In a traditional deferred rendering system, the GPU will read in the G-buffer from main memory and then write out the light accumulation to another render target in main memory. This works well for desktop GPUs with many watts worth of power available and large fast dedicated, power hungry DDR RAM.
However for power constrained devices this becomes a problem. The problem is that a mobile device may only have access to slow system memory for power reasons. So we want to avoid using main memory bandwidth as much as possible.
PowerVR GPUs have a small amount of dedicated, fast local memory because they work in tiles. Either 128 or 256 bits per pixel are available, depending on the hardware. We can utilise this to avoid using main memory bandwidth in a deferred renderer. Some extensions that allow us to do this are:
The framebuffer fetch extension allows us to read back a fragments value that was written from a previous shader. This all happens while these shaders and triangles are being processed inside a tile. So these writes and reads are to local memory so are faster than using system memory. There is a good explanation of this extension here.
Pixel local storage (PLS)
The pixel local storage extension is much like the previous framebuffer fetch extension, but allows us to specify the format of the intermediate variables to store in local memory. This means less format conversions need to happen.
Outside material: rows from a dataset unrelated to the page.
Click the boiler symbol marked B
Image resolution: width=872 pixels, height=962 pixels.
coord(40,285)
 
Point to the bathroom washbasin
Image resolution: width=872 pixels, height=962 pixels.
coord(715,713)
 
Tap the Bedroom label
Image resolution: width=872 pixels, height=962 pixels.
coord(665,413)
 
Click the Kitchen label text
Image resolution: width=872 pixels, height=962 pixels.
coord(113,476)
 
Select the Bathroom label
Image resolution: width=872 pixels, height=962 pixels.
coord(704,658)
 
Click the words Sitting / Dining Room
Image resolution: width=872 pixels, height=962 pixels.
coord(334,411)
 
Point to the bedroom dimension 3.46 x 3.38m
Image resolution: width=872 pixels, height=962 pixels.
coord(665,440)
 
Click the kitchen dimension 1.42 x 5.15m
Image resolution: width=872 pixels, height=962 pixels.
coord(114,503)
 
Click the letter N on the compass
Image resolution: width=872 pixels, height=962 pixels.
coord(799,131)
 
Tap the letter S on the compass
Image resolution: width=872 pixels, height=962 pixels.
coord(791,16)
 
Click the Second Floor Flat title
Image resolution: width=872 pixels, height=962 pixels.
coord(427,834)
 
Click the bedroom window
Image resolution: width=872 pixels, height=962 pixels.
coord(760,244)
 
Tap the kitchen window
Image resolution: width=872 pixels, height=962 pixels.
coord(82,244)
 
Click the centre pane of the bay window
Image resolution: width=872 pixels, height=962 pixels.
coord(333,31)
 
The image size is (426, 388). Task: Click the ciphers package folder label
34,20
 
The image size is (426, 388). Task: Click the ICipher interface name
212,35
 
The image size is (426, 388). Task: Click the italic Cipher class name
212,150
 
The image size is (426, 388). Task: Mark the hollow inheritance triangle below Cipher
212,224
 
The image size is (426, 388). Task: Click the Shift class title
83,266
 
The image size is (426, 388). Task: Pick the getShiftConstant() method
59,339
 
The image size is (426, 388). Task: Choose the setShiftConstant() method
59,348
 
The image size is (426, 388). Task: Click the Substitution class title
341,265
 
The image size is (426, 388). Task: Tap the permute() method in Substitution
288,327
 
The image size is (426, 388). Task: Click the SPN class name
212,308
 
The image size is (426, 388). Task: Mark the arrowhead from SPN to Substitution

We used the following layout in the demo:
layout(rgb10a2) highp vec4 lightAccumulationpadding; layout(r32f) highp float depth; layout(rgba8) highp vec4 normalsroughness; layout(rgba8) highp vec4 albedoOrReflectancemetallicness;
The pixel local storage 2 extension allows us to write to the back buffer instead of to an intermediate buffer. This means that we do not have to render to an intermediate render target living in system memory, then blit this to the back buffer. We could instead write directly to the back buffer. This avoids using more main memory bandwidth.
An analysis of our demo using the PVRTune tool shows that the optimised renderers (Framebuffer Fetch and PLS) execute fewer rendering tasks.
This means that the G-buffer generation, lighting and tonemapping stages are properly merged in to one task. It also shows a clear reduction in memory bandwidth usage between the on-chip and the main memory: a 53% decrease in reads and a 54% decrease in writes.
All these optimisations result in a slightly lower frame time but in much lower power consumption, as shown below. This means longer battery life on mobile devices.
Vulkan allows us to specify the load and store operations explicitly. We have seen very good efficiency results when we ran our Gnome Horde demo using Vulkan and OpenGL ES with regards to the CPU. This means good things for mobile devices – less CPU usage means less power which means longer battery life and more features. I will be looking at combining PLS and Vulkan in a later article.
Image based lighting is an approximation. If a light needs to move in the scene then the offline render of the scene will be incorrect. Recomputing this is a costly expense. If we used ray tracing to generate these IBL probes we could have completely dynamic IBL at a fraction of the cost of recomputing them using rasterisation.
Imagine the low CPU overhead of Vulkan, issuing commands to a power efficient PowerVR GPU using raytracing to achieve fully dynamic lighting and shadows!
This is something we are looking at right now and I hope to give you more information soon.